How to Do Assisted Handstand Hold

  1. Set hand position: Place hands shoulder-width apart several inches from a wall or box, fingers spread, wrists stacked under shoulders and scapula slightly elevated.
  2. Assume split stance: Take a split stance with one foot forward for stability, keep hips square and core engaged before initiating the kick-up.
  3. Initiate controlled kick: Gently kick your back leg up using minimal force, aiming to make contact with the wall and avoid overkicking.
  4. Hold alignment: Squeeze legs together, posterior pelvic tilt, keep arms straight, shoulders pushed up and core braced to prevent lumbar arching.
  5. Exit safely: Bend knees to lower controlled, step down to split stance, reset hands and rest if shoulders or head feel overloaded.

Muscle Groups

Core, Shoulders, Trapezius, Back


Description

Place your hands on the floor, about shoulder width apart, and several inches away from a wall, bar, box or any other stable structure. Take a split stance with your legs.

Actively push into the floor, arms straight and scapula elevated (shoulders up to your ears).
Kick your legs up against the wall, to enter the handstand position.
(Try to control your kick up use the minimum amount of force required)

Squeeze your legs together, and try to keep core braced and PPT (tuck tailbone, don't let your back arch)
Maintain straight arms and scapula elevated, driving yourself away from the floor.
Control your breathing and hold for time. Bend your legs to exit the hold.

Movement Group

Push


Required Equipment

Wall


Progressions and Regressions


Frequently Asked Questions

What are the benefits of the Assisted Handstand Hold?

The Assisted Handstand Hold builds shoulder and trapezius strength, improves scapular control, and strengthens the core. It increases balance, proprioception, and confidence inverted, serving as a safe stepping stone toward freestanding handstands and dynamic overhead pushing skills.

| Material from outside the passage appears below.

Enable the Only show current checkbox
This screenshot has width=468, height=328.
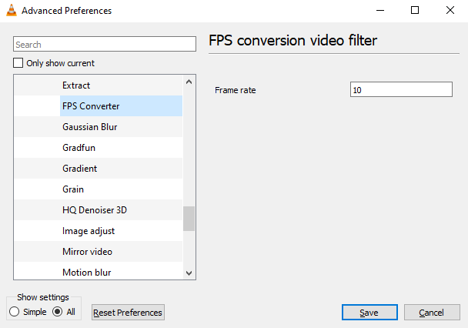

What common mistakes should I avoid?

Avoid arching the lower back, letting elbows bend, overkicking into the wall, planting hands too wide, and holding your breath. These reduce stability and increase shoulder or neck strain; focus on a braced core, straight arms and controlled breathing.

How can I progress or regress this exercise?

Regress with wall-facing holds, incline pike holds or elevated plank-to-pike to build shoulder and core strength. Progress by increasing hold time, adding shoulder taps, away-from-wall balance practice, or moving toward freestanding handstand attempts with spotter assistance.